Saved entries
# # # # #

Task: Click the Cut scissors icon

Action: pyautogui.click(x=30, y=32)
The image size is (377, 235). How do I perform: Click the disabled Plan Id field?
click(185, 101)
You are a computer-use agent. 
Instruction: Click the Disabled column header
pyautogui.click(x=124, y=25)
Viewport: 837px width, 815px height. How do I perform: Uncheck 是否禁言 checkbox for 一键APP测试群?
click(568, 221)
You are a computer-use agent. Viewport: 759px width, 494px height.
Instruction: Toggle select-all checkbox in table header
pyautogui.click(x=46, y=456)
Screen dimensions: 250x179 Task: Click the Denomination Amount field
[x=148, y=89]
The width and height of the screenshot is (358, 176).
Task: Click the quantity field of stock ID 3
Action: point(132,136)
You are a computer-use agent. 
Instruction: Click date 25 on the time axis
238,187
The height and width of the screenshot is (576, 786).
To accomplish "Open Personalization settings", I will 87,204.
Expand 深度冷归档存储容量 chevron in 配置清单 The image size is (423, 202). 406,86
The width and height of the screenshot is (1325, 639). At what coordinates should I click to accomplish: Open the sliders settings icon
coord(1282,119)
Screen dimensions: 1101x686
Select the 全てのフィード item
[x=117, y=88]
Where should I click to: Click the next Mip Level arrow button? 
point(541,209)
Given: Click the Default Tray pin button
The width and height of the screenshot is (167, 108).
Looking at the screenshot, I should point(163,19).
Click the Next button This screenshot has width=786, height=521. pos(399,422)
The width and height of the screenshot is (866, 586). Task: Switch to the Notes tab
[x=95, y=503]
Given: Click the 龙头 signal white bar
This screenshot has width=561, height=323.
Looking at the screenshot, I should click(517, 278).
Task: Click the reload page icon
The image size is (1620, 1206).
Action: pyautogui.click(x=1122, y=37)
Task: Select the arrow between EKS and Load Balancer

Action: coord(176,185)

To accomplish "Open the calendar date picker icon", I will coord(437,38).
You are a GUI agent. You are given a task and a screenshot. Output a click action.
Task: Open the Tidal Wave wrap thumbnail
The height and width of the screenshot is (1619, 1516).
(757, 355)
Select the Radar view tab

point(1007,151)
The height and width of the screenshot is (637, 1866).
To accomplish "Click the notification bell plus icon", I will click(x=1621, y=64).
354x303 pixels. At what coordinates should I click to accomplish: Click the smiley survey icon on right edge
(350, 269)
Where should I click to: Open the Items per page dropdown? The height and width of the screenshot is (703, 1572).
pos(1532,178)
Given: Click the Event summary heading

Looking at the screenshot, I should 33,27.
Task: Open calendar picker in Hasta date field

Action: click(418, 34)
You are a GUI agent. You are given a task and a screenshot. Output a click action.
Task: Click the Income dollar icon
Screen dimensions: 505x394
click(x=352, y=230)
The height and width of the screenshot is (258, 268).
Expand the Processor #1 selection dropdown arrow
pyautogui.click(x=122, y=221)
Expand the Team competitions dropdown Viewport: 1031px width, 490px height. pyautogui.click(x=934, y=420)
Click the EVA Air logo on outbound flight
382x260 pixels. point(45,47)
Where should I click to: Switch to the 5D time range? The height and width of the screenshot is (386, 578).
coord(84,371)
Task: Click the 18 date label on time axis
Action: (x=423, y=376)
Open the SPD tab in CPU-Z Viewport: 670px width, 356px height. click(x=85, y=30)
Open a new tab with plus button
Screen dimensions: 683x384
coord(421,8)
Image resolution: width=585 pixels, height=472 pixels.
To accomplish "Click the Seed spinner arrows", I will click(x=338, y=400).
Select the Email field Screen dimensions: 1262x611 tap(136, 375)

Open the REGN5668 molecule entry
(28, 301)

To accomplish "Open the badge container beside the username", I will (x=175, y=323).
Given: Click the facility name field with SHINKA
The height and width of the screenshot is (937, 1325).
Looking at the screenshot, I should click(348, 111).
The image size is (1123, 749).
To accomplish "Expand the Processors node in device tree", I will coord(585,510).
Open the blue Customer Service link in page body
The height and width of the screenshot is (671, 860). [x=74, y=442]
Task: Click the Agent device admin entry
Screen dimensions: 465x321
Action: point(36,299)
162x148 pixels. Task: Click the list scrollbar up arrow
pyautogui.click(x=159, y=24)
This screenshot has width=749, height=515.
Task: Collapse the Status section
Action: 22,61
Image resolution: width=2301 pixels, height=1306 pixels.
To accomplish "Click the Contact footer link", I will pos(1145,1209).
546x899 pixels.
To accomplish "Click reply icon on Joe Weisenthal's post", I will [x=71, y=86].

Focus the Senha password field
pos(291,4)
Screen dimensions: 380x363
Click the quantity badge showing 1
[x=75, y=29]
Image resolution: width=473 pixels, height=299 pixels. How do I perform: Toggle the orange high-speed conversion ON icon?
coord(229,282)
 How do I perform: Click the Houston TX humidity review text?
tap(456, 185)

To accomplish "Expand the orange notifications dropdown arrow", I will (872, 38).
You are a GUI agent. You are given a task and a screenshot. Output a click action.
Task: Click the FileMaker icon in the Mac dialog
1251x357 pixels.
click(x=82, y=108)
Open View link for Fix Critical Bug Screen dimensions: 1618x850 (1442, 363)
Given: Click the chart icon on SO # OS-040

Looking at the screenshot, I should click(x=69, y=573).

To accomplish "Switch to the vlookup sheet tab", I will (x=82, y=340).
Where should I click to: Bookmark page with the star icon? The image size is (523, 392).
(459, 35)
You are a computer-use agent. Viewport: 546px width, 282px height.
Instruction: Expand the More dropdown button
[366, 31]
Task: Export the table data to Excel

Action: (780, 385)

# # # # #

#### Task prompt:
Rewrite all the entries above, putting "desktop assistant" wherever "computer-use agent" appears and leaving everything else as it is.

#### Exercise output:
Task: Click the Cut scissors icon

Action: pyautogui.click(x=30, y=32)
The image size is (377, 235). How do I perform: Click the disabled Plan Id field?
click(185, 101)
You are a desktop assistant. 
Instruction: Click the Disabled column header
pyautogui.click(x=124, y=25)
Viewport: 837px width, 815px height. How do I perform: Uncheck 是否禁言 checkbox for 一键APP测试群?
click(568, 221)
You are a desktop assistant. Viewport: 759px width, 494px height.
Instruction: Toggle select-all checkbox in table header
pyautogui.click(x=46, y=456)
Screen dimensions: 250x179 Task: Click the Denomination Amount field
[x=148, y=89]
The width and height of the screenshot is (358, 176).
Task: Click the quantity field of stock ID 3
Action: point(132,136)
You are a desktop assistant. 
Instruction: Click date 25 on the time axis
238,187
The height and width of the screenshot is (576, 786).
To accomplish "Open Personalization settings", I will 87,204.
Expand 深度冷归档存储容量 chevron in 配置清单 The image size is (423, 202). 406,86
The width and height of the screenshot is (1325, 639). At what coordinates should I click to accomplish: Open the sliders settings icon
coord(1282,119)
Screen dimensions: 1101x686
Select the 全てのフィード item
[x=117, y=88]
Where should I click to: Click the next Mip Level arrow button? 
point(541,209)
Given: Click the Default Tray pin button
The width and height of the screenshot is (167, 108).
Looking at the screenshot, I should point(163,19).
Click the Next button This screenshot has width=786, height=521. pos(399,422)
The width and height of the screenshot is (866, 586). Task: Switch to the Notes tab
[x=95, y=503]
Given: Click the 龙头 signal white bar
This screenshot has width=561, height=323.
Looking at the screenshot, I should click(517, 278).
Task: Click the reload page icon
The image size is (1620, 1206).
Action: pyautogui.click(x=1122, y=37)
Task: Select the arrow between EKS and Load Balancer

Action: coord(176,185)

To accomplish "Open the calendar date picker icon", I will coord(437,38).
You are a GUI agent. You are given a task and a screenshot. Output a click action.
Task: Open the Tidal Wave wrap thumbnail
The height and width of the screenshot is (1619, 1516).
(757, 355)
Select the Radar view tab

point(1007,151)
The height and width of the screenshot is (637, 1866).
To accomplish "Click the notification bell plus icon", I will click(x=1621, y=64).
354x303 pixels. At what coordinates should I click to accomplish: Click the smiley survey icon on right edge
(350, 269)
Where should I click to: Open the Items per page dropdown? The height and width of the screenshot is (703, 1572).
pos(1532,178)
Given: Click the Event summary heading

Looking at the screenshot, I should 33,27.
Task: Open calendar picker in Hasta date field

Action: click(418, 34)
You are a GUI agent. You are given a task and a screenshot. Output a click action.
Task: Click the Income dollar icon
Screen dimensions: 505x394
click(x=352, y=230)
The height and width of the screenshot is (258, 268).
Expand the Processor #1 selection dropdown arrow
pyautogui.click(x=122, y=221)
Expand the Team competitions dropdown Viewport: 1031px width, 490px height. pyautogui.click(x=934, y=420)
Click the EVA Air logo on outbound flight
382x260 pixels. point(45,47)
Where should I click to: Switch to the 5D time range? The height and width of the screenshot is (386, 578).
coord(84,371)
Task: Click the 18 date label on time axis
Action: (x=423, y=376)
Open the SPD tab in CPU-Z Viewport: 670px width, 356px height. click(x=85, y=30)
Open a new tab with plus button
Screen dimensions: 683x384
coord(421,8)
Image resolution: width=585 pixels, height=472 pixels.
To accomplish "Click the Seed spinner arrows", I will click(x=338, y=400).
Select the Email field Screen dimensions: 1262x611 tap(136, 375)

Open the REGN5668 molecule entry
(28, 301)

To accomplish "Open the badge container beside the username", I will (x=175, y=323).
Given: Click the facility name field with SHINKA
The height and width of the screenshot is (937, 1325).
Looking at the screenshot, I should click(348, 111).
The image size is (1123, 749).
To accomplish "Expand the Processors node in device tree", I will coord(585,510).
Open the blue Customer Service link in page body
The height and width of the screenshot is (671, 860). [x=74, y=442]
Task: Click the Agent device admin entry
Screen dimensions: 465x321
Action: point(36,299)
162x148 pixels. Task: Click the list scrollbar up arrow
pyautogui.click(x=159, y=24)
This screenshot has width=749, height=515.
Task: Collapse the Status section
Action: 22,61
Image resolution: width=2301 pixels, height=1306 pixels.
To accomplish "Click the Contact footer link", I will pos(1145,1209).
546x899 pixels.
To accomplish "Click reply icon on Joe Weisenthal's post", I will [x=71, y=86].

Focus the Senha password field
pos(291,4)
Screen dimensions: 380x363
Click the quantity badge showing 1
[x=75, y=29]
Image resolution: width=473 pixels, height=299 pixels. How do I perform: Toggle the orange high-speed conversion ON icon?
coord(229,282)
 How do I perform: Click the Houston TX humidity review text?
tap(456, 185)

To accomplish "Expand the orange notifications dropdown arrow", I will (872, 38).
You are a GUI agent. You are given a task and a screenshot. Output a click action.
Task: Click the FileMaker icon in the Mac dialog
1251x357 pixels.
click(x=82, y=108)
Open View link for Fix Critical Bug Screen dimensions: 1618x850 (1442, 363)
Given: Click the chart icon on SO # OS-040

Looking at the screenshot, I should click(x=69, y=573).

To accomplish "Switch to the vlookup sheet tab", I will (x=82, y=340).
Where should I click to: Bookmark page with the star icon? The image size is (523, 392).
(459, 35)
You are a desktop assistant. Viewport: 546px width, 282px height.
Instruction: Expand the More dropdown button
[366, 31]
Task: Export the table data to Excel

Action: (780, 385)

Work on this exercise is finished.